[-empyre-] metaphor or cliche?

Read this recently on the site neurologynews.com

Comments by Dr. Ramachandran, Director of the Center for Brain and Cognition and Professor of Neuroscience and Psychology at the University of California, San Diego

What do you think...

“We were struck by the fact that, if you look at the fusiform gyrus, the color area of the brain is right next to the area that deals with visual graphics and numbers, almost touching it,” Dr. Ramachandran said. He posited that some people have a gene mutation that causes either disinhibition or defective pruning of the connections between adjacent brain modules. “If there’s a gene mutation which causes defective pruning, and if it’s selectively expressed in the fusiform gyrus, where the number and color areas lie, you get cross-wiring between these areas causing number to color synesthesia.

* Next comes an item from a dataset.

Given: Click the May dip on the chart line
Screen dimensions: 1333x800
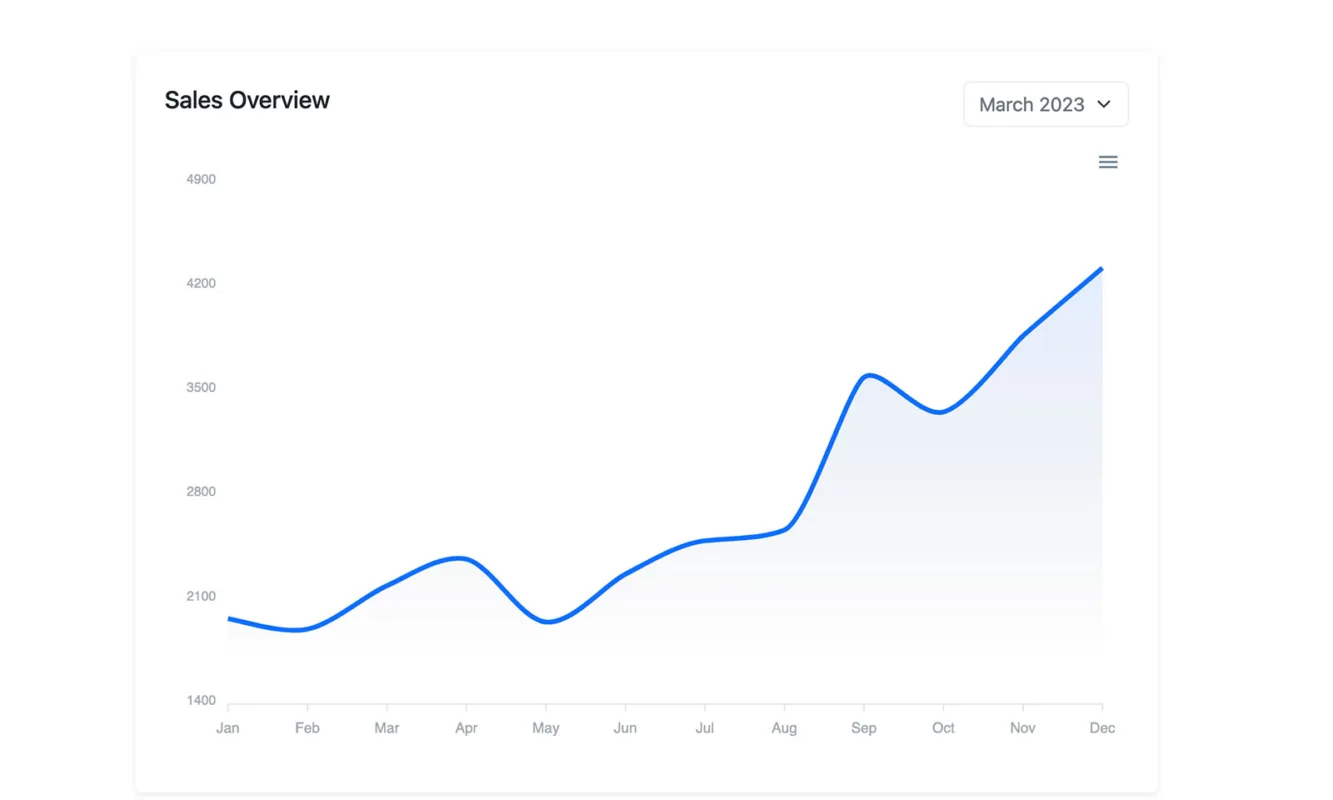Looking at the screenshot, I should pyautogui.click(x=548, y=621).
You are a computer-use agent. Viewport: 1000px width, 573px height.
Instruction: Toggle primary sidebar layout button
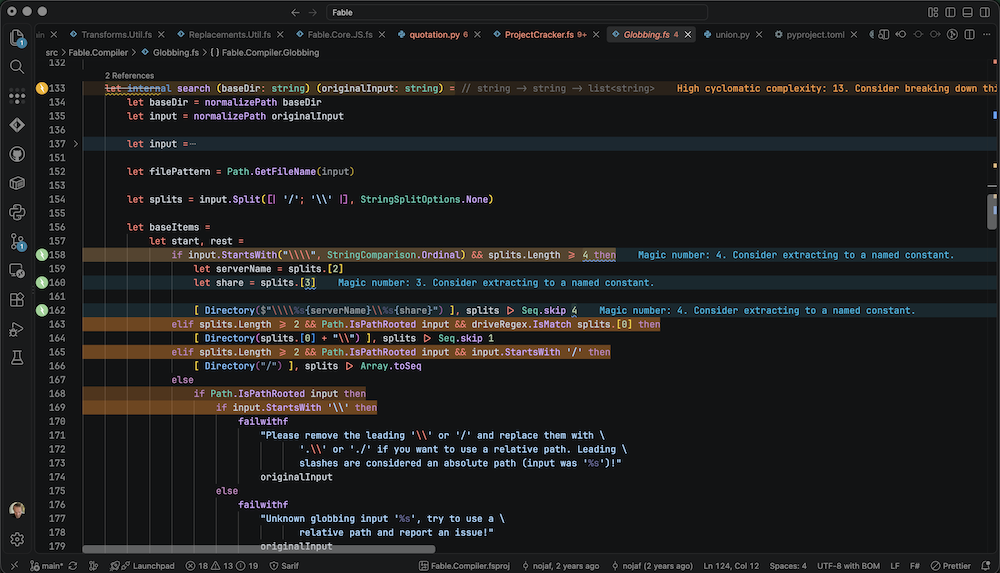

“Later we stumbled on some synesthetes for whom even the days of the week and the months of the year had colors,” he added. “So we asked ourselves, what does a number have in common with the days of the week or the months in a calendar? The answer is, they’re all sequences. So my conjecture is maybe in these ‘higher’ synesthetes it’s the abstract concept of numerical sequence that gets linked to colors. Perhaps in these people the same gene is expressed in the vicinity of the angular gyrus where the abstract idea of numerical sequence is represented, and close to it is also another color area that’s further downstream from the color area in the fusiform. If the gene is expressed in the fusiform, you get a lower synesthete driven by the visual features of the grapheme: if it’s expressed higher up, near the angular gyrus, you get a higher synesthete in whom the color is evoked by the concept.”

Lastly, if the gene is expressed continuously everywhere you get extensive hyperconnectivity throughout the brain. “This explains, I think, why synesthesia is so much more common in artists, poets, and novelists. What do artists, poets, and novelists have in common? They use metaphor, analogy. They can take seemingly unrelated ideas and link them."